*** Records supplied

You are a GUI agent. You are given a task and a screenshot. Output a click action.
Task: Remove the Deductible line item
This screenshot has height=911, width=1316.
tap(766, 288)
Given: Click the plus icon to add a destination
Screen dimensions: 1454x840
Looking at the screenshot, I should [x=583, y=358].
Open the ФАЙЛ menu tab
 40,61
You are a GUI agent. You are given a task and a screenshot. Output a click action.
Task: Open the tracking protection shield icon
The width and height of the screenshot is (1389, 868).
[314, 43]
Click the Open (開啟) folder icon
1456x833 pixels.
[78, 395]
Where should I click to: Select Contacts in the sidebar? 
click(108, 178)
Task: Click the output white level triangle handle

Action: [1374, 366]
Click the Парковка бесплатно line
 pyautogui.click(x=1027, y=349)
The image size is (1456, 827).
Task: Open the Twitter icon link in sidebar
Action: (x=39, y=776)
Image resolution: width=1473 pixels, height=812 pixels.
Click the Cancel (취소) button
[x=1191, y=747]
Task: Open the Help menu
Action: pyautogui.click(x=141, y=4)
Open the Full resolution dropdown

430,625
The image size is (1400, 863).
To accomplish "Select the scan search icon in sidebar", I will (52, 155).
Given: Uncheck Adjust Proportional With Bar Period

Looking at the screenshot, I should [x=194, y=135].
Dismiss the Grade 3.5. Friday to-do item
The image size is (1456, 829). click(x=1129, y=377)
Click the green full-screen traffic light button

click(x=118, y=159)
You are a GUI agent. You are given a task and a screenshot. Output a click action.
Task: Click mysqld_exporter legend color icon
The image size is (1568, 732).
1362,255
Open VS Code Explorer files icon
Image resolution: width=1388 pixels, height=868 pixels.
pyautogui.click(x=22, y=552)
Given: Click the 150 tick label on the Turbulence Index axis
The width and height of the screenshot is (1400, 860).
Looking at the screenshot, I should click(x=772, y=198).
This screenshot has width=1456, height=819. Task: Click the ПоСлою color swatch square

******

■ Activity
Scan the records above for the lines holding "The image size is (1400, 863)." and "Task: Click mysqld_exporter legend color icon". Transcribe those two and every line between them word for word, and no others.

■ Task response
The image size is (1400, 863).
To accomplish "Select the scan search icon in sidebar", I will (52, 155).
Given: Uncheck Adjust Proportional With Bar Period

Looking at the screenshot, I should [x=194, y=135].
Dismiss the Grade 3.5. Friday to-do item
The image size is (1456, 829). click(x=1129, y=377)
Click the green full-screen traffic light button

click(x=118, y=159)
You are a GUI agent. You are given a task and a screenshot. Output a click action.
Task: Click mysqld_exporter legend color icon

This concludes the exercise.